Saturday, October 22, 2011

Get, modify, and build the sources of an RPM package -- two of the three steps are simple

Intro

After years of using source based distributions, I finally realized that binary distributions aren't that binary after all. However, the rpmbuild system seems to be optimized for, ... , well, creating RPMs. In the following, I attempt to facilitate inspecting, and building SRPM packages for people who don't work with RPMs on a daily basis, but still want to see and tweak the bits that operate their system.

One thing that struck me as odd, is that by default all SRPM operations happen in one directory, ~/rpmbuild by default on Fedora. I'd really prefer to have all operations in a package specific directory. I'll demonstrate how to accomplish that and how to get to a modified build in three steps.

A little disclaimer: I did not work very much with RPM, but really wanted to easily get to the sources. Some things in here might be wrong or maybe there exist more convenient steps. I'm looking forward to be corrected in the comments.

Oh, and uninspired as I am, I have just prepended the character d to rpm. Maybe you find a word for which that character stands.


The Proceedings -- An Example

Let's say you haven't been working with RPMs for several weeks, but you suspect a bug in the editor Nano and want to take a look at it. You only need to remember and execute a single command:

drpm-get-source nano

This will download the Source-RPM for the currently installed version of Nano and create an SRPM build environment in a version-specific subdirectory of ~/drpm/, for example ~/drpm/nano-2.2.4-1.fc14,

Next, you browse the sources and modify some bits. This is the one step that is not trivial, but as it is the fun part, I leave all the things you do at this point up to you.

Finally, from within the build environment created in the first step, you simply execute the following command to build the result:

drpm-compile

These three steps are all I want to do most of the time. If the result is useful enough to enter the production system it can be installed to /usr/local, or a binary RPM can be created.
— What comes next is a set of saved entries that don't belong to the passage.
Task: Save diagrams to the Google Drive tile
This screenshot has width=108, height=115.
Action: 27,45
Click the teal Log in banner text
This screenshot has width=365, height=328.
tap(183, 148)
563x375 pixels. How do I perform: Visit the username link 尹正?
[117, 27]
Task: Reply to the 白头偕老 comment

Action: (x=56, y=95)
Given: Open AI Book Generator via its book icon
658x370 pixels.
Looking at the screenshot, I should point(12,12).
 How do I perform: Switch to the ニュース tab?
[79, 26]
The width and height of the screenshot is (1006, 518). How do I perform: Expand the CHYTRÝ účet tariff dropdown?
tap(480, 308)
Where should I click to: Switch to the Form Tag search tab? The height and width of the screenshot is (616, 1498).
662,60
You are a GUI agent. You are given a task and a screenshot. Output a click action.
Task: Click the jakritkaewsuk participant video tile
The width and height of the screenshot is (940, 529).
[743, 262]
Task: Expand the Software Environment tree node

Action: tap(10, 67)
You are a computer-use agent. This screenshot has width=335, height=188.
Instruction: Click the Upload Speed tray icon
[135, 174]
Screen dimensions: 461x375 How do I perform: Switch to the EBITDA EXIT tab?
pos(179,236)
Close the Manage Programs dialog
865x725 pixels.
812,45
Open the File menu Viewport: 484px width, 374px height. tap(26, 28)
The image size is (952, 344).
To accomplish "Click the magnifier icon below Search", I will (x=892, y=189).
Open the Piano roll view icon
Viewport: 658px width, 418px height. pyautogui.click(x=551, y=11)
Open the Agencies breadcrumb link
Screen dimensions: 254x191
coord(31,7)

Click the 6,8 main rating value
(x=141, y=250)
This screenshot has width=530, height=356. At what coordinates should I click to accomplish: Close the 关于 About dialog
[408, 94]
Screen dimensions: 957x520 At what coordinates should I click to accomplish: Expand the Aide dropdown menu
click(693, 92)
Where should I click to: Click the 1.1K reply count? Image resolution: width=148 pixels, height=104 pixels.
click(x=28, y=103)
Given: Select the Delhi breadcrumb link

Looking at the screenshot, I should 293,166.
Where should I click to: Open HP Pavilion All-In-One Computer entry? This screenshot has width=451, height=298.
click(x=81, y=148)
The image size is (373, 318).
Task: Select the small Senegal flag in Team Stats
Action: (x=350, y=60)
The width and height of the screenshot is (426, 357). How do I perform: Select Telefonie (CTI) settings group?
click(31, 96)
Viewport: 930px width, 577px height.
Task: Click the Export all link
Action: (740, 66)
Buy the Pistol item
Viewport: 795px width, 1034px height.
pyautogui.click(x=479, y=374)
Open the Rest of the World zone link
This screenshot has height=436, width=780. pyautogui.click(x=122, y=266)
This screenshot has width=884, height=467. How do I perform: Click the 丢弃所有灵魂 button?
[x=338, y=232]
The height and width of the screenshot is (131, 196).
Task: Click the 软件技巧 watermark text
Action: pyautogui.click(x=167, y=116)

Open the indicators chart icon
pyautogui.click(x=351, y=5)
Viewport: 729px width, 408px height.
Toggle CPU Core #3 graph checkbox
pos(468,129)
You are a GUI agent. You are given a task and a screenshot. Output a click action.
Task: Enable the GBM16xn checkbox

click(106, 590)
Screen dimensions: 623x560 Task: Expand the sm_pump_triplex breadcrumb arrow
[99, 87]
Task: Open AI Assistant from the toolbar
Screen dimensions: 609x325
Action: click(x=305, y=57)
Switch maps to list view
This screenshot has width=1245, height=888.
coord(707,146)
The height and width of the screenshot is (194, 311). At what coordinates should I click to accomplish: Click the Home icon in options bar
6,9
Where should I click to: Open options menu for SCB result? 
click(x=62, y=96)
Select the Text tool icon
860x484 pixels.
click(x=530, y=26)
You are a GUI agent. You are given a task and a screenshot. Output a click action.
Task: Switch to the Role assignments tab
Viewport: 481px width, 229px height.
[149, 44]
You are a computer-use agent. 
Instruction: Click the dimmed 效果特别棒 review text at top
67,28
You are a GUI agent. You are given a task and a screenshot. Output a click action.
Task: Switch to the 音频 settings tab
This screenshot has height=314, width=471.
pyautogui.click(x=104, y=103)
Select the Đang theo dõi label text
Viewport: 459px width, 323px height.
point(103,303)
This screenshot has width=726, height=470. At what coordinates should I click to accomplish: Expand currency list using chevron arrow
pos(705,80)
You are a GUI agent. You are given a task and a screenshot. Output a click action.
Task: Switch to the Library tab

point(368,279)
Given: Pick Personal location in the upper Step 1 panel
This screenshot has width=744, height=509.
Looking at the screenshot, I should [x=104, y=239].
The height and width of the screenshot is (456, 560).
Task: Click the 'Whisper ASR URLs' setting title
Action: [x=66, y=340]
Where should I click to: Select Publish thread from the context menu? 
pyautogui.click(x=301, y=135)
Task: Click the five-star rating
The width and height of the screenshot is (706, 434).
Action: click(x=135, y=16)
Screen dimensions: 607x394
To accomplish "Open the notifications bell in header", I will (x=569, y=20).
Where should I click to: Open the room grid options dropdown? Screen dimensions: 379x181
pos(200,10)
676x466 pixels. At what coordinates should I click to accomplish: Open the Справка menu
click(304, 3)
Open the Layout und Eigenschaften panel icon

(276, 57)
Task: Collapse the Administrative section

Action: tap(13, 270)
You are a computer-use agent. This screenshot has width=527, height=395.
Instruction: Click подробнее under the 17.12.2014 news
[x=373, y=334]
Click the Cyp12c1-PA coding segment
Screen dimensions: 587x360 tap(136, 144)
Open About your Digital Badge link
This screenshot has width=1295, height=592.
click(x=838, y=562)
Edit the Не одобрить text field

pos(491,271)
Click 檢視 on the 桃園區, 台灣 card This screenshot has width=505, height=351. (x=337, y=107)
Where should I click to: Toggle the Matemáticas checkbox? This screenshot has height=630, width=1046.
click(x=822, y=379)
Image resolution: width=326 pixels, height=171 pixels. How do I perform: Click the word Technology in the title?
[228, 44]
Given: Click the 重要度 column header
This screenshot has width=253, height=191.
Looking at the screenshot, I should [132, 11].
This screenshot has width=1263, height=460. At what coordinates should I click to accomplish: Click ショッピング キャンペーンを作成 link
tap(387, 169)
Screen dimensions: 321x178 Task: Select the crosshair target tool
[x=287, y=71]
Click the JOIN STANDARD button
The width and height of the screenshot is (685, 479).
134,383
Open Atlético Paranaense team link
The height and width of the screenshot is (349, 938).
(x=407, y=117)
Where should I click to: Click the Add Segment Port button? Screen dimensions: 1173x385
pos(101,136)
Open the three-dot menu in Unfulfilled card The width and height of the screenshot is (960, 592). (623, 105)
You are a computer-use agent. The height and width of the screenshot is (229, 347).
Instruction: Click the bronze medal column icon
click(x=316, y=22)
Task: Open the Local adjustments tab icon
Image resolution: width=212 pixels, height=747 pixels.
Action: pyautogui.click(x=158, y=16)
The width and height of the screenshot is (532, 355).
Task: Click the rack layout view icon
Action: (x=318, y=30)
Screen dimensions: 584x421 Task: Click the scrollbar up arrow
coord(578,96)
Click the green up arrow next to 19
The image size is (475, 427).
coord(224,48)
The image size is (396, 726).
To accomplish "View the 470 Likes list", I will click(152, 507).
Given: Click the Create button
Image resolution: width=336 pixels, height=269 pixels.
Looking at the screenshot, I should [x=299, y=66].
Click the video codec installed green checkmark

The important point is that it is possible to easily get, modify, and compile the sources in a separate build directory.

Now, let's walk through the parts...


Unpacking The Sources

The script drpm-get-source takes a package name as argument, obtains the associated SRPM and prepares it in a package specific sub-directory of ~/drpm/.

The script uses yumdownloader to obtain the URL of the SRPM. It is possible to obtain the URL by other means and specify it as argument to the option --url. Also, it might be possible that there are missing dependencies to build the SRPM. In that case the script will exit with an error and display the appropriate yum-builddep command, ready to be pasted into a root console. You might want to adapt the displayed message to your distribution.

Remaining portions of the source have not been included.